Each test resets global configuration and time sources via RAII guards to avoid cross-test interference.
## Operational Guidance
- Choose conservative `check_interval` values (e.g., 1–10) for latency-sensitive workloads to catch runaway loops quickly. Larger intervals reduce overhead but increase the window between checks.
- When applying global limits in multi-tenant services, consider setting per-engine overrides for trusted workloads that need higher budgets.
- Combine with monitoring of `last_elapsed` to understand how close evaluations come to their deadlines.
## Pros and Cons of the Current Design
### Pros
- **Low overhead via amortized checks**: `check_interval` keeps clock reads cheap while bounding elapsed time.
- **Works on std + no_std**: `TimeSource` abstraction enables std `Instant` or user-provided clocks.
- **Simple API surface**: One config struct, plus global fallback and per-engine override.
- **Suspend-aware VM**: suspendable execution snapshots elapsed time and resumes from that value, so suspended time is not counted.
### Cons
- **Best-effort when no time source**: If `monotonic_now()` returns `None`, time limits effectively disable for that run.
- **Granularity depends on `check_interval`**: Large intervals can overshoot the limit before the next check fires.
- **Cooperative gaps**: Any long-running host work outside evaluation loops is not accounted for.
- **Global fallback is process-wide**: Requires coordination in tests or multi-tenant hosts.
## Binding Surface (C# / FFI)
Regorus exposes execution timers in bindings through a thin FFI layer:
- **FFI struct**: `RegorusExecutionTimerConfig` uses `limit_ns` + `check_interval` and validates non-zero intervals.
- **Engine methods**: per-engine `SetExecutionTimerConfig` / `ClearExecutionTimerConfig` map to `regorus_engine_set_execution_timer_config` / `regorus_engine_clear_execution_timer_config`.
- **Fallback**: static `Engine.SetFallbackExecutionTimerConfig` / `ClearFallbackExecutionTimerConfig` map to `regorus_set_fallback_execution_timer_config` and `regorus_clear_fallback_execution_timer_config`.
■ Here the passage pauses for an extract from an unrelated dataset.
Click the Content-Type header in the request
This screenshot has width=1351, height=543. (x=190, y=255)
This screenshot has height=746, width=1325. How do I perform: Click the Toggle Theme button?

These bindings preserve Rust semantics and propagate the `LimitError` message (“execution exceeded time limit”) up to host exceptions.
## Comparison: Cancellation Token Approach
A cancellation token design would add an explicit “stop now” signal that evaluators check at the same checkpoints used for time limiting. This has value for host‑initiated cancellation, but it is **not a replacement** for the current time‑based approach.
- **Semantics**: Tokens require the host to decide when to cancel; the current design enforces wall‑clock budgets inside Regorus.
- **Portability**: Tokens are portable, but time‑based cancellation would require a watchdog or scheduler to flip the token at a deadline.
- **Threads**: A watchdog typically implies background threads or an async runtime. We explicitly want to **avoid introducing threads** inside Regorus for simplicity, no_std compatibility, and predictability.
- **Performance**: Frequent timer‑thread ticks or per‑evaluation scheduling can add overhead for microsecond‑scale evaluations. The current cooperative checks amortize clock reads and avoid extra threads, keeping steady‑state costs low.
For these reasons, Regorus keeps the cooperative time‑limit checks as the primary mechanism and treats cancellation tokens (if added) as an optional, host‑driven complement rather than a replacement.
## Future Work
- Expose per-evaluation overrides (e.g., request-scoped budgets) to complement global and engine-level configuration.
- Surface telemetry events whenever limits are hit, providing elapsed time at breach for observability pipelines.
- Investigate dynamic adjustment of `check_interval` based on observed evaluation patterns to balance overhead and responsiveness.